Extrait choisi:
^^^^

Il naquit à Bayeux, en 1807. Homme obscur, sans nom — sans fortune
–, sa mère malade et forcée de garder le lit avait dû le confier, dès l’âge de
dix ans, à un prêtre qui l’avait placé à l’hospice général ; sans instruction,
il n’avait guère appris que son catéchisme et savait tout juste lire et écrire –
dépourvu de tout ce qui paraissait nécessaire pour l’accomplissement d’une
grande œuvre, il était comme dit saint Paul, ce qu’il y avait de plus vil et de
plus misérable, selon le monde. Et, cependant, il fut choisi pour révéler au
monde une Gnose qui dévoile certains mystères du kosmos
supérieur et jette des vues toutes nouvelles et très profondes sur l’économie et
l’ésotérisme du christianisme.
Afin de l’élever à toute la hauteur de la grande mission à
laquelle il avait été appelé, l’Esprit révélateur le cultiva lui-même, le
façonna, le pétrit pour ainsi dire ; et, du degré d’ignorance où il se trouvait,
le fit arriver à la perception, à l’intuition d’une immense Vérité.
Mais n’anticipons pas. Nous avons vu Vintras confié à l’âge de dix
ans à l’hospice général de Bayeux. Peu après, on lui apprit la mort de sa mère.
À douze ans et demi, il quitta l’hospice pour apprendre le métier de
tailleur.
Le mauvais état de sa santé l’obligea-t-il renoncer à cet
état.
Il s’en alla à Paris, où il resta deux ans. De retour en
Normandie, il reprit son ancien métier ; puis, s’étant marié, il acheta un
magasin de lingerie. Il fit faillite. Dès lors, commença pour lui une vie
étrange que nous renonçons à suivre dans toutes ces vicissitudes. Il subit la
haine des hommes, les persécutions, les faux témoignages, la condamnation, la
mort morale et tout cela avec résignation, non sans protester cependant de sa
bonne foi et de son innocence.

^^^^

Coordonnées des items
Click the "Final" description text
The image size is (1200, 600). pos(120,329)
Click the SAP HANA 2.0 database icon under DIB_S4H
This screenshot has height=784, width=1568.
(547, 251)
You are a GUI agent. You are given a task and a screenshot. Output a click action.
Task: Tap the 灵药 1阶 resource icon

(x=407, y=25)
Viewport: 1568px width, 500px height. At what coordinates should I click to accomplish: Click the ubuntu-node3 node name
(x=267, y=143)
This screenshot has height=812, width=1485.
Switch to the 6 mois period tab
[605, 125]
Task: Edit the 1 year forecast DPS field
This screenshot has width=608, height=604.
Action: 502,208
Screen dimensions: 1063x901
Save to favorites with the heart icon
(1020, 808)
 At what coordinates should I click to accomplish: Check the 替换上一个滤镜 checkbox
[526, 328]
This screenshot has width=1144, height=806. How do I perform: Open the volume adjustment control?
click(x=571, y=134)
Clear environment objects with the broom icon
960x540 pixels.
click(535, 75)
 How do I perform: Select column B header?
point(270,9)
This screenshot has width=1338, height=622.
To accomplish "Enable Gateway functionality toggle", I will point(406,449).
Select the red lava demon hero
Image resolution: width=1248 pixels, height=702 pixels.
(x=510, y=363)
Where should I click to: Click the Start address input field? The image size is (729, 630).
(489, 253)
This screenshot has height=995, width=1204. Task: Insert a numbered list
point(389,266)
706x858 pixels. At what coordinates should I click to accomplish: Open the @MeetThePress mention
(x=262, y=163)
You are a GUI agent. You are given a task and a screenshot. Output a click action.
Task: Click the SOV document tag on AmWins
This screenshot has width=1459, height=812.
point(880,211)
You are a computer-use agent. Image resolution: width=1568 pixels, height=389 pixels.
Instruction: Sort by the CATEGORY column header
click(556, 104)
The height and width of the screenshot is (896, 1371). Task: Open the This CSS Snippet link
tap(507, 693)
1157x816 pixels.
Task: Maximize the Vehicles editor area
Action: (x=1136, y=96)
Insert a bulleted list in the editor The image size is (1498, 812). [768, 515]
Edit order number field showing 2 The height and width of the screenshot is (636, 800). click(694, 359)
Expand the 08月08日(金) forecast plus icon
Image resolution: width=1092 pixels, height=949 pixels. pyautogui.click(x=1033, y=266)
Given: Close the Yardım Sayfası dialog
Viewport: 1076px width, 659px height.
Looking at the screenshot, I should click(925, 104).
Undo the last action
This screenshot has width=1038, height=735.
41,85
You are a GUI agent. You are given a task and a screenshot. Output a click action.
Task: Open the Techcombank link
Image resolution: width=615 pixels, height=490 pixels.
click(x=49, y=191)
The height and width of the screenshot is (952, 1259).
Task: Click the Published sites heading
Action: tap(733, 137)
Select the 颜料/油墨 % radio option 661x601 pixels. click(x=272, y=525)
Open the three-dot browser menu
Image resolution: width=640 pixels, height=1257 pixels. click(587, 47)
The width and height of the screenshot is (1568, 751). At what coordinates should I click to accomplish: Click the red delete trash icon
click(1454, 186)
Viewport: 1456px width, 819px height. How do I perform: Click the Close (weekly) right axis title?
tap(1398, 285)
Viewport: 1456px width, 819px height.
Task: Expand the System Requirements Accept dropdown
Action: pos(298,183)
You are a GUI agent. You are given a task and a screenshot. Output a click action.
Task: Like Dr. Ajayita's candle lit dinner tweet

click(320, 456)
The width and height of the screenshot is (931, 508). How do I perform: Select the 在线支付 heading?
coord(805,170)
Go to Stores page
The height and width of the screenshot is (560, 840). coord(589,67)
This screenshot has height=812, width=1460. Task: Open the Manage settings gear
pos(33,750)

^^^^

Série de tâches:
a. Dans le texte sur la vie de Vintras, à quel âge quitte-t-il l'hospice de Bayeux ?
b. Veuillez écrire la suite du texte sur la vie de Vintras, à partir de sa dernière phrase.

Réponses attendues:
a. À douze ans et demi.

b.
Il avait trente ans. Cet homme, dont la vie, exempte d’ambition
aurait dû s’écouler paisible et inconnue, était seulement au début de son
existence vagabonde et tourmentée. Les épreuves ne faisaient que
commencer.
L’esprit désemparé, sans but, à la suite de tant d’infortunes et
de déboires, Vintras allait vraiment désespérer lorsqu’une situation s’offrit à
lui. Il fit la connaissance d’un M. Geoffroy, ancien notaire et ancien
secrétaire du sous-gouverneur des pages de Charles X, qui lui procura la gérance
d’un moulin pour la fabrique du carton, dans les environs de Caen, à
Tilly-sur-Seulles.
Tilly-sur-Seulles ! Pour la plupart aujourd’hui, ce nom ne
signifie rien. De rares initiés connaissent l’importance de cet humble bourg de
Normandie, au point de vue psychique et magique. D’autres se souviennent
peut-être que c’est là qu’eurent lieu, il y a quelques années, à des enfants
d’abord, à toute la population ensuite, des apparitions de la Vierge, dont la
presse d’alors fit grand bruit.
Tilly-sur-Seulles est, avec Paray-le-Monial, Ars-en-Dombes,
Lourdes, un des plus importants centres mystiques et psychiques de
France.
C’est là, dans ce village de Normandie, que Vintras devait avoir
ses premières visions, ses premières révélations ; là, qu’il allait recevoir la
visite des anges !
Swedenborg raconte qu’étant un jour à table, mangeant de grand
appétit, il vit apparaître, devant lui, un homme qui lui dit : « Ne
mange pas tant ! » et disparut.
Cet événement qui n’avait en lui-même, rien de bien spirituel fut le point de
départ d’une vie mystique qui dura vingt-sept ans.
La vie prophétique et mystique de E. Vintras dura trente-six ans.
Son origine fut l’apparition le 5 août 1839, à la fabrique de papier carton de
Tilly, où Vintras était contremaître, d’un vieillard déguenillé qui lui demanda
l’aumône. Quelques jours plus tard, Vintras que ses affaires avaient appelé à
Paris, revit le même vieillard pendant la messe à Notre Dame des Victoires, puis
de nouveau à Tilly-sur-Seulles. Un beau jour le vieillard déclara qu’il était
l’archange Saint-Michel. Il apparut dans sa gloire et, afin de convaincre
Vintras, il fit des prodiges. Dès lors, commencèrent les révélations, et se
multiplièrent les visions. Parfois le vieillard entrait, les portes fermées, et
restait debout. D’autres fois, il apparaissait dans les églises. Il conversait
avec Vintras et disparaissait comme il était apparu.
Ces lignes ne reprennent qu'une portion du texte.